▶ _TEXTO DEL DOCUMENTO_:
++++++

Y los agricultores protestan, no solo porque no pueden pagar esos sueldos a sus trabajadores, sino porque es indignante las subidas de precios de los malditos intermediarios que llevan sus productos desde el campo hasta las tiendas… ¡Qué jetas los comisionistas!
¿Las subidas del salario mínimo estimulan el consumo?
La evidencia disponible hasta la fecha no parece avalar la confianza ciega en que más SMI sea más consumo en agregado
Uno de los argumentos más popularmente utilizados para defender las subidas del salario mínimo interprofesional es que impulsan el consumo de los trabajadores y, con ello, estimulan el crecimiento de la economía. Desde esta perspectiva, el SMI no solo no lastra la actividad sino que la favorece. Un razonamiento sencillo y aparentemente redondo. Pero solo aparentemente. En realidad, para que los aumentos del SMI espoleen aumentos del consumo agregado, han de darse una serie de supuestos que no siempre se verificarán: de hecho, no resulta en absoluto inverosímil que una subida del SMI pueda terminar reduciendo el consumo agregado.
Recordemos los cuatro canales a través de los cuales puede manifestarse un aumento del SMI:
Incremento de la productividad de los trabajadores: si la reacción empresarial ante una subida normativa de sus costes laborales es la de organizar mejor sus recursos internos y, de ese modo, logran aumentar la producción por hora trabajada de sus empleados, entonces el aumento del SMI se autofinanciaría; los trabajadores cobrarían sostenidamente más porque también producirían más. Y, en este caso, el aumento agregado del consumo estaría garantizado: se habrían creado nuevas rentas salariales sin contrapartidas negativas y una parte de las mismas se dirigiría a aumentar el consumo (de manera que experimentaríamos un sano efecto multiplicador).
Subidas de precios: el aumento del SMI también puede trasladarse, al menos entre algunas de las empresas afectadas, en forma de subidas de precios de sus mercancías. La forma de compensar sus sobrecostes salariales sería con mayores precios de venta. En este caso, los efectos del SMI sobre el consumo agregado ya no son tan claros. Por un lado, los trabajadores que hayan sido agraciados con un mayor salario mínimo tenderán a consumir más; pero, por otro lado, el resto de trabajadores verán cómo su cesta de la compra se encarece (por las subidas de precios), de modo que su renta disponible para adquirir otros bienes y servicios será menor. Solo si los trabajadores con salario mínimo aumentan su consumo más de lo que lo reducen el resto de ciudadanos ante las subidas de precios, el consumo agregado se incrementará.

++++++

▶ _MATERIAL PROPORCIONADO_:
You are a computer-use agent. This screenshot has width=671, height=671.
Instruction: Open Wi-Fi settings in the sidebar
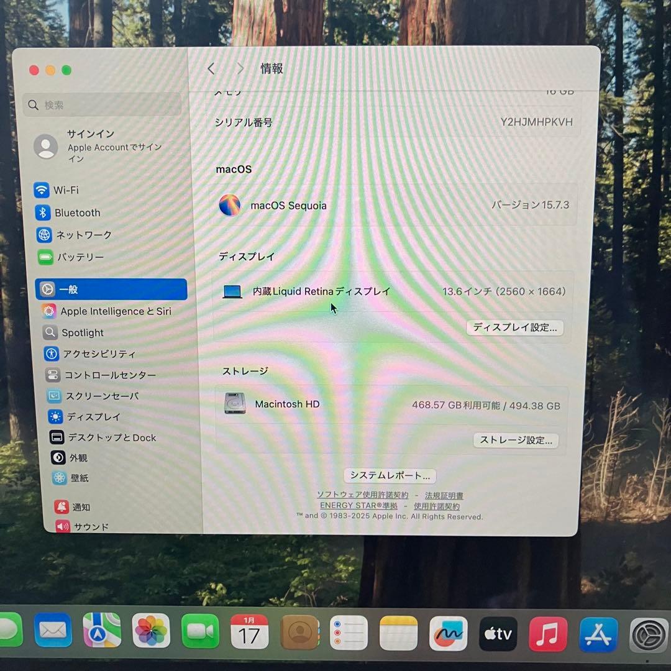click(68, 190)
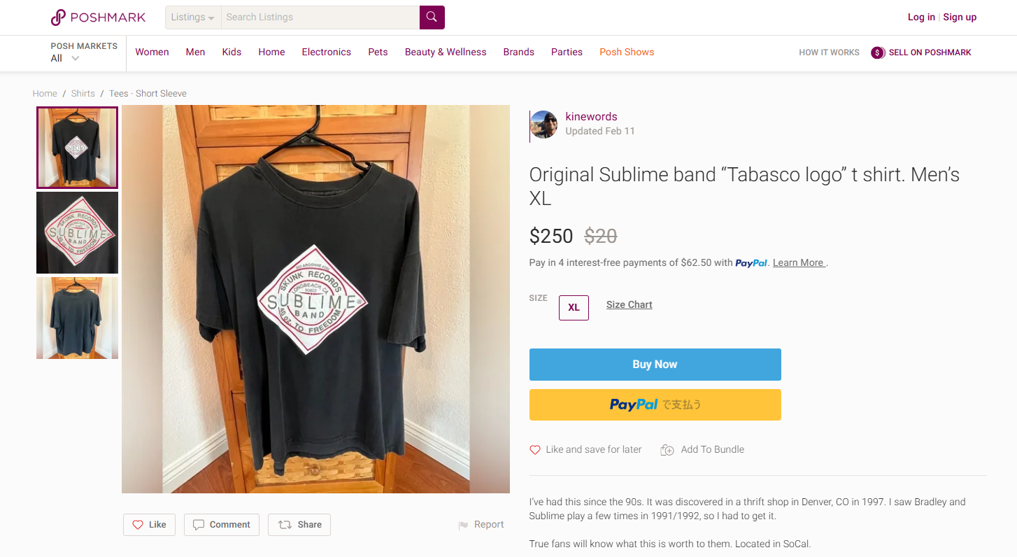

++++++

▶ _INSTRUCCIONES DE TRABAJO_:
a) En el texto sobre el salario mínimo, ¿qué pasaría con el aumento del SMI si las empresas consiguieran aumentar la producción por hora trabajada de sus empleados?
b) Transcribe del texto sobre el salario mínimo el fragmento que va desde "La evidencia disponible" hasta "el consumo agregado.".

▶ _SOLUCIONES DE TAREAS_:
a) Se autofinanciaría, porque los trabajadores cobrarían sostenidamente más al producir también más.

b)
La evidencia disponible hasta la fecha no parece avalar la confianza ciega en que más SMI sea más consumo en agregado
Uno de los argumentos más popularmente utilizados para defender las subidas del salario mínimo interprofesional es que impulsan el consumo de los trabajadores y, con ello, estimulan el crecimiento de la economía. Desde esta perspectiva, el SMI no solo no lastra la actividad sino que la favorece. Un razonamiento sencillo y aparentemente redondo. Pero solo aparentemente. En realidad, para que los aumentos del SMI espoleen aumentos del consumo agregado, han de darse una serie de supuestos que no siempre se verificarán: de hecho, no resulta en absoluto inverosímil que una subida del SMI pueda terminar reduciendo el consumo agregado.